The best way to avoid scammers is to stick with platform-approved payment processors.
For example, marketplaces like Mercari and OfferUp handle payments for buyers and sellers in exchange for a fee. But these companies also protect buyers and sellers and can refund payments if someone tries to scam the other person.
But if you go with off-platform payment methods, like using PayPal or direct deposit, you lose platform protection.
The same goes for selling stuff in person. Avoid using online payment methods or accepting checks since scammers can refund online payments or write bad checks.
Additionally, vet buyers by checking their profiles for reviews and photos of them. If you’re dealing with a brand-new account, be skeptical, especially on marketplaces like Facebook, where people normally have photos and friends.
Also, remember to protect your personal information. For example, use a separate seller email and don’t give out your phone number. If you suspect someone is fishing for personal information or sends you emails or messages with random links, stop dealing with the buyer and report them on the platform you’re selling on.
Finally, if you’re meeting in person, do so in a busy public area rather than at one of your homes or places of business.

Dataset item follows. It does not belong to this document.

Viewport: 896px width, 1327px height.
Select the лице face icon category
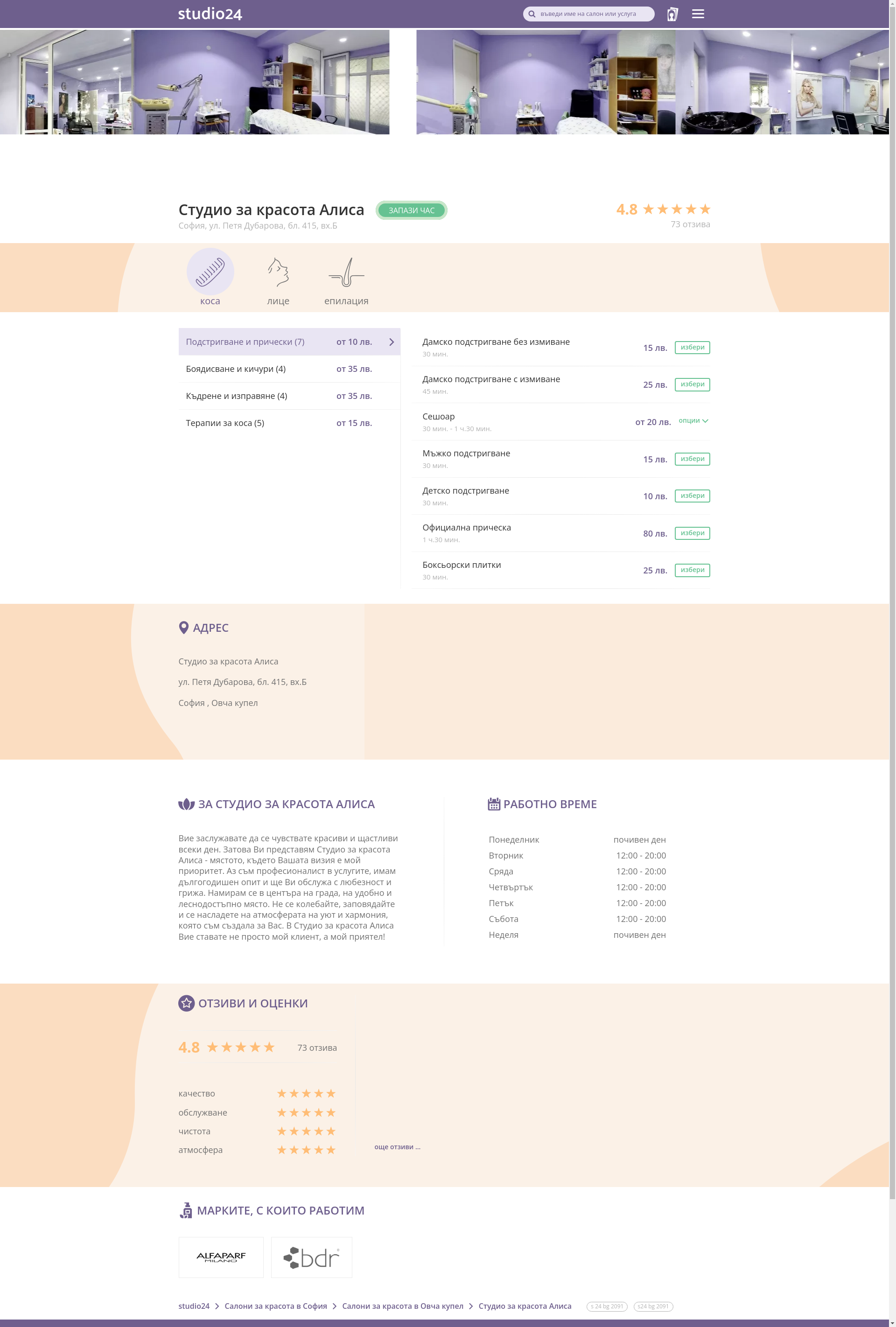click(x=278, y=272)
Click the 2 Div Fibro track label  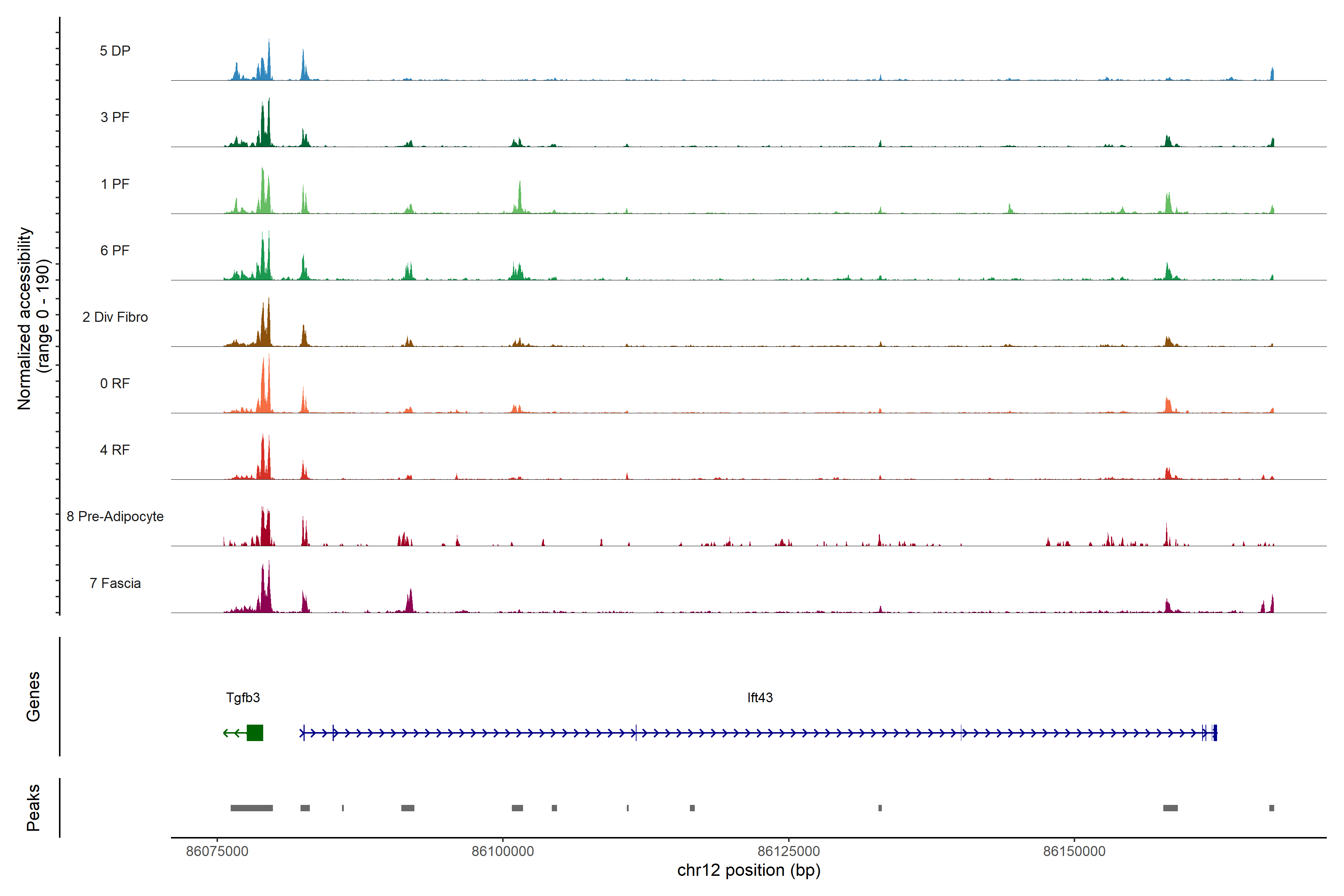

For more information, see our article on avoiding marketplace scammers.
Why Should I Pay for a Craigslist Alternative?
Some of the best Craigslist alternatives are completely free, which is one reason to begin your selling process on Facebook Marketplace.
But seller fees are often worth it if it helps you sell a more specific type of product to buyers who are willing to pay more.
For example, if you’re selling an expensive Coach handbag, there are probably more buyers on Poshmark willing to pay for it than your local Facebook Marketplace group. And even though you’re paying seller fees on Poshmark, if it gets you a sale much faster than free sites like Craigslist, the fees might be worth it.
What Do I Do if My Stuff Doesn’t Sell?
Listings can get stale over time and become buried under a mass of fresh listings. That’s a typical challenge with selling stuff online, so don’t despair if you’re not getting sales after a few weeks or months.
Your first solution is to list your stuff on other marketplaces. Cross-listing is a popular strategy sellers use to get more views on their products.
Some marketplaces also let you repost the same thing for sale after a certain period. You can find that information by reading the marketplace’s seller rules.
Furthermore, some marketplaces let you pay to promote your listings. For example, OfferUp lets you bump listings to the top of the marketplace feed for $1.99. If you’re struggling to sell something, this small fee might be worth it to find more potential buyers.
Should I Sell Online or in Person?
Selling stuff online is useful if you want to sell things quickly or find buyers for a niche category. For example, selling collectible coins or rare antiques might be easier online than locally. Selling online also removes meeting a stranger in person from the equation.
In contrast, selling in person is better if you want to avoid selling fees. And for bulky or fragile goods, in-person sales remove the hassle and cost of shipping.
How to Choose the Best Craigslist Alternative for Selling Your Stuff
The right Craigslist alternative really depends on what you’re selling.
For example, niche marketplaces like Poshmark and Decluttr are excellent alternatives for selling clothing and tech, respectively, and may net you more cash. But you can also use more general selling options like the Facebook Marketplace and Mercari to expand your pool of buyers.
If you have the time, cross-listing your products on multiple websites is the best way to make a fast sale. And you never know; if you have a knack for selling stuff online, you could even try your hand at retail arbitrage and buy merchandise to flip for a profit.
Just remember to take numerous product photos and write an in-depth description to give potential buyers as much information as possible. With some time and practice, you can make quick cash by selling things you no longer need or even use these Craigslist alternatives to start a flipping side hustle.